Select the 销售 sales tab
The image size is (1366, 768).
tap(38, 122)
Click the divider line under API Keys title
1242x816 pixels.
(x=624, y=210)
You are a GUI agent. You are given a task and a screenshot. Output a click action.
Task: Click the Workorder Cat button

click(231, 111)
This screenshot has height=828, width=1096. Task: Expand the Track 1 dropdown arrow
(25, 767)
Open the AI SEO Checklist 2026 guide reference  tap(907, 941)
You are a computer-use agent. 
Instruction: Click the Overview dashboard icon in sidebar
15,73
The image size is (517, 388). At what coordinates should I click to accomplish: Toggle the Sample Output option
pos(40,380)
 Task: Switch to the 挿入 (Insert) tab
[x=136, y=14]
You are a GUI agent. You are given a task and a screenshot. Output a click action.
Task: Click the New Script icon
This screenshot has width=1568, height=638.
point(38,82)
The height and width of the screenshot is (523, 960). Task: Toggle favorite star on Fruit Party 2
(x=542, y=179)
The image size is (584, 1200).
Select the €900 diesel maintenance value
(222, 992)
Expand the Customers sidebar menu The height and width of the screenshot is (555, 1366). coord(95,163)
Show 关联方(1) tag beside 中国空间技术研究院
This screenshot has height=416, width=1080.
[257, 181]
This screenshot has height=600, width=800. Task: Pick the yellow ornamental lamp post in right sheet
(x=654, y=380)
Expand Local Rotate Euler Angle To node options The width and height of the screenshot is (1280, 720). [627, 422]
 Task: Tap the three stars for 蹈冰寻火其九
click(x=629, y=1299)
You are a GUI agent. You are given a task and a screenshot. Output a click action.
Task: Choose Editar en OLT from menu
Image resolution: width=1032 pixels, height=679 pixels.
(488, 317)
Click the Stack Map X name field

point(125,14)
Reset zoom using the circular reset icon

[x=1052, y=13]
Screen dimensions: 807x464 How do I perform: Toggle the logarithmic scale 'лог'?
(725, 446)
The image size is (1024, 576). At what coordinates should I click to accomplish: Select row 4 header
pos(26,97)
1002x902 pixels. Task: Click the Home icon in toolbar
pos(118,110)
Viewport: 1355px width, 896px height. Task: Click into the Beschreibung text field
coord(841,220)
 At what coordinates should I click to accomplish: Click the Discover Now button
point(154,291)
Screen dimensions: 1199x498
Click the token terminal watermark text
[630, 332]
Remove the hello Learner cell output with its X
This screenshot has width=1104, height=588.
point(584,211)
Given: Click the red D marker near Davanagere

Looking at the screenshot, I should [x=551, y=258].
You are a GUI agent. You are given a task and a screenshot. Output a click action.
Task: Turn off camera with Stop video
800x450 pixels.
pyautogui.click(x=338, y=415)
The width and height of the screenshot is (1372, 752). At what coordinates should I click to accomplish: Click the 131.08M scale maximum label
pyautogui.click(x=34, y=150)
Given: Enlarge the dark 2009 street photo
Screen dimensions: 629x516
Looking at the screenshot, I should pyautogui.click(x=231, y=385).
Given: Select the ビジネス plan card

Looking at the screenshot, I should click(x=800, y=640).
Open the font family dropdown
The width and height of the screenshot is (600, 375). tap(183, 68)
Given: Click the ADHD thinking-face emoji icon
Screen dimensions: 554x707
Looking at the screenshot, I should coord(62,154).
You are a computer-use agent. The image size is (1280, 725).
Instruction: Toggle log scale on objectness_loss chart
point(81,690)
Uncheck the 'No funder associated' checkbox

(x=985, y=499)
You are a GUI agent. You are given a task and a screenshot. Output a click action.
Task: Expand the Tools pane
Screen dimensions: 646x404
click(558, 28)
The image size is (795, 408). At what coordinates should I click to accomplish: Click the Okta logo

- - -

### What is needed
Given the data above, transcribe exactly the lines from the one containing "Show 关联方(1) tag beside 中国空间技术研究院" down to the one containing "Remove the hello", and no others.

### Written reply
Show 关联方(1) tag beside 中国空间技术研究院
This screenshot has height=416, width=1080.
[257, 181]
This screenshot has height=600, width=800. Task: Pick the yellow ornamental lamp post in right sheet
(x=654, y=380)
Expand Local Rotate Euler Angle To node options The width and height of the screenshot is (1280, 720). [627, 422]
 Task: Tap the three stars for 蹈冰寻火其九
click(x=629, y=1299)
You are a GUI agent. You are given a task and a screenshot. Output a click action.
Task: Choose Editar en OLT from menu
Image resolution: width=1032 pixels, height=679 pixels.
(488, 317)
Click the Stack Map X name field

point(125,14)
Reset zoom using the circular reset icon

[x=1052, y=13]
Screen dimensions: 807x464 How do I perform: Toggle the logarithmic scale 'лог'?
(725, 446)
The image size is (1024, 576). At what coordinates should I click to accomplish: Select row 4 header
pos(26,97)
1002x902 pixels. Task: Click the Home icon in toolbar
pos(118,110)
Viewport: 1355px width, 896px height. Task: Click into the Beschreibung text field
coord(841,220)
 At what coordinates should I click to accomplish: Click the Discover Now button
point(154,291)
Screen dimensions: 1199x498
Click the token terminal watermark text
[630, 332]
Remove the hello Learner cell output with its X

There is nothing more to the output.